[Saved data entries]
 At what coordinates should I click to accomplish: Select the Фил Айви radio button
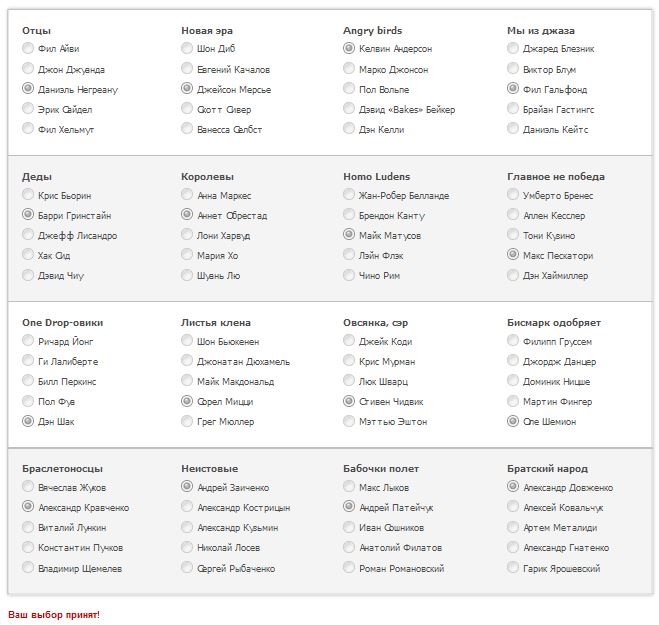point(28,48)
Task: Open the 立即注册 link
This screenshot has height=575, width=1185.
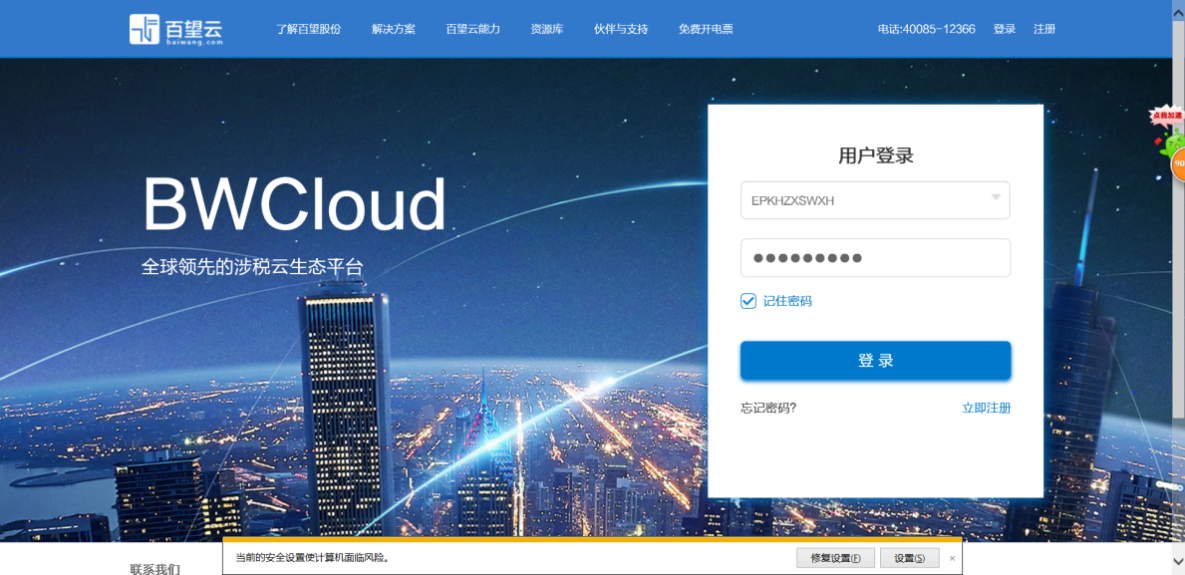Action: tap(986, 408)
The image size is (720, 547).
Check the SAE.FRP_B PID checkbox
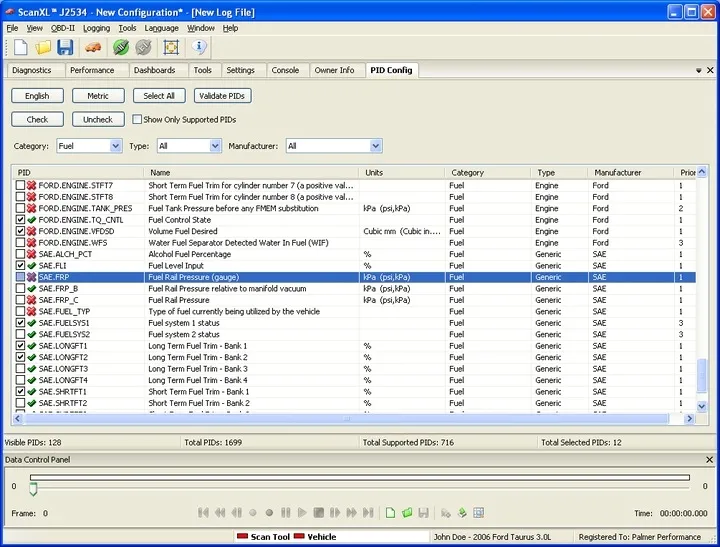click(21, 289)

=== Directions for this task ===
The answer should consist only of the lines from the line with "This screenshot has height=575, width=1185." through the last line of the data, repeated exactly; pictures stay out.

=== Solution ===
This screenshot has height=575, width=1185.
Action: tap(986, 408)
The image size is (720, 547).
Check the SAE.FRP_B PID checkbox
click(21, 289)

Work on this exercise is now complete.